SACRAMENTO — Under skeptical questioning from lawmakers and consumer groups Tuesday, a plan to establish a state-run earthquake insurance fund appeared headed for the legislative scrap heap, at least for this year.
The complex plan, drafted by Insurance Commissioner Chuck Quackenbush and backed by the state's largest insurers, is meant to do two things: supply earthquake coverage that private carriers are afraid to write and end the industry's virtual moratorium on sales of new homeowners insurance.
But in the month since Quackenbush proposed the plan--and during a lengthy legislative hearing at the State Capitol on Tuesday--critics have questioned whether it lets the industry off too easily at the expense of homeowners.
Sen. Steve Peace (D-Chula Vista) said the plan would "make the homeowners of California the insurer of last resort."
The legislation would cap the industry's risk from earthquakes in exchange for a one-time contribution of up to $1 billion to capitalize the new fund, to be called the California Earthquake Authority.
In the event of an earthquake twice as destructive as last year's Northridge quake, holders of homeowners policies statewide could face surcharges of up to 30% a year for 10 years regardless of whether they had earthquake coverage or even lived in the affected area.

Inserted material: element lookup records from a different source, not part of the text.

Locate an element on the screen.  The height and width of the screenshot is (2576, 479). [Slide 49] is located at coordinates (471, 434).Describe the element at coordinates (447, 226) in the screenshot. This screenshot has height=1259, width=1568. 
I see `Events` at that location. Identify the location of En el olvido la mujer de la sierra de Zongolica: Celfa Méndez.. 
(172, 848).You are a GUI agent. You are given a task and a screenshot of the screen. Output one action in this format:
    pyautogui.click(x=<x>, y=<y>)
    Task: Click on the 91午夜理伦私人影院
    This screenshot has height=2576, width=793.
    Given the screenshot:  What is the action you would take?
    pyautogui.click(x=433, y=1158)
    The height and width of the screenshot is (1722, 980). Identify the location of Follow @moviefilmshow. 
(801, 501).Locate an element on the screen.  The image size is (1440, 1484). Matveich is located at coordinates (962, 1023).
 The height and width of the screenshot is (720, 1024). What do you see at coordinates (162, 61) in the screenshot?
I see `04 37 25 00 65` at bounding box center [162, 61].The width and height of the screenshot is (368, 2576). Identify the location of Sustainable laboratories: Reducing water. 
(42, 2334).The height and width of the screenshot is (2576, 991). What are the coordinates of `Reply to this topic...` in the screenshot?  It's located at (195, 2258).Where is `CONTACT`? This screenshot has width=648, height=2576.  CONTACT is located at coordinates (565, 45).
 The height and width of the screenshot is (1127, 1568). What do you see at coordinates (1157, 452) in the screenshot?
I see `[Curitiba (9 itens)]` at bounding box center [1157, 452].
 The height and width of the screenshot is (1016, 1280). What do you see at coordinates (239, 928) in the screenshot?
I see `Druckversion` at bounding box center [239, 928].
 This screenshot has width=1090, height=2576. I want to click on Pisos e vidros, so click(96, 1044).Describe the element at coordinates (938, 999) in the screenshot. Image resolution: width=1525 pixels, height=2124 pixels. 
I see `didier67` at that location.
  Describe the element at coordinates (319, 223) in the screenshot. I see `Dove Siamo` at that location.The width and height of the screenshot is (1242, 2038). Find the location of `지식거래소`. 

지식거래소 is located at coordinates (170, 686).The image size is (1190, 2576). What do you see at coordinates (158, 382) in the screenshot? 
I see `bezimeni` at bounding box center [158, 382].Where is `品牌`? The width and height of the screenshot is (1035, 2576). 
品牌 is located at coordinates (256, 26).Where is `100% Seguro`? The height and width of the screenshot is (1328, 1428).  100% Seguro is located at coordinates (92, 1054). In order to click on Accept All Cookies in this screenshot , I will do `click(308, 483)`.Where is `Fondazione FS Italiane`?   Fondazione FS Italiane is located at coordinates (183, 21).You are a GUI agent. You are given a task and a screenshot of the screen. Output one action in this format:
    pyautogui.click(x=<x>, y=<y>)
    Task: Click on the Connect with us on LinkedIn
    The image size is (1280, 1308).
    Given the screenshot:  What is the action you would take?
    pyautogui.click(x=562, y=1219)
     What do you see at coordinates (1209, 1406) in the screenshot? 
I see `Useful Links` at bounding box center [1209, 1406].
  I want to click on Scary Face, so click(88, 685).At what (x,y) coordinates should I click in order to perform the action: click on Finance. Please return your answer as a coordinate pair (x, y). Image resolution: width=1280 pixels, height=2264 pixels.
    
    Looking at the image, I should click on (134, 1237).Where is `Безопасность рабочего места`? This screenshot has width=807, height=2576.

And if losses drained the fund, earthquake policyholders would receive only a pro-rata share of their claims.
If that happened, Sen. Tom Campbell (R-Stanford) predicted, the Legislature would feel compelled to make up the difference because the authority--although funded with private money--would be under state control.
Even without a disaster, the authority would be offering stripped-down coverage at prices as high as those paid today for conventional policies.
Quackenbush said that without the plan, the current, barely functioning insurance market will get even worse, disrupting home sales and potentially stalling California's economic recovery.
Representatives of the California Chamber of Commerce and of real estate and banking groups echoed those concerns Tuesday and supported his approach.
However, with only three weeks left until adjournment, several key lawmakers said the plan is too complex and controversial to pass this year. Nor is it likely to slip through quietly in the crush and confusion that typically marks the end of a session.
"It's too visible and there's too much opposition to it" for such sleight of hand, said Sen. Herschel Rosenthal (D-Los Angeles), chairman of the Senate Insurance Committee and a supporter of the Quackenbush plan.
That leaves open the possibility that the Legislature could embrace a less radical measure or simply do nothing and leave the state to muddle through until next year.
Faced with $12 billion in losses from Northridge, the insurance industry hit the brakes about a year ago. California law requires insurers to offer earthquake coverage to their homeowner customers, so in order to duck earthquake exposure, they stopped writing new homeowners policies.
Quackenbush estimates that only 7% of the market is writing insurance normally today, although most carriers continue to renew existing customers' policies. But he said several insurers have submitted contingency plans under which they would stop renewing the policies of about 1 million customers.
The industry has been pushing hard for "delinkage" of homeowners and earthquake insurance, but the idea doesn't seem to have a political prayer unless there were assurances that earthquake coverage would still be available.
Assemblyman David Knowles (R-Placerville), chairman of the House Insurance Committee, has proposed letting homeowners' insurers satisfy their requirement to offer earthquake coverage with a new "mini-policy." The idea is to reduce the industry's overall exposure by raising deductibles from 10% to 15% and sharply limiting the payouts for damaged home contents, exterior structures and alternative living expenses while a home is under repair.
But that would not satisfy State Farm Mutual Automobile Insurance Co., the state's largest insurer, with 24% of the market. State Farm insists that it needs a cap on its potential earthquake exposure, such as that provided in the Quackenbush plan, a spokesman said Tuesday.
Peace said the plan puts so much of the risk on policyholders that it amounts to the same thing as delinkage. Rather than create a new bureaucracy, he suggested delinking now and letting the Legislature appropriate money to pay for a disaster when it happens.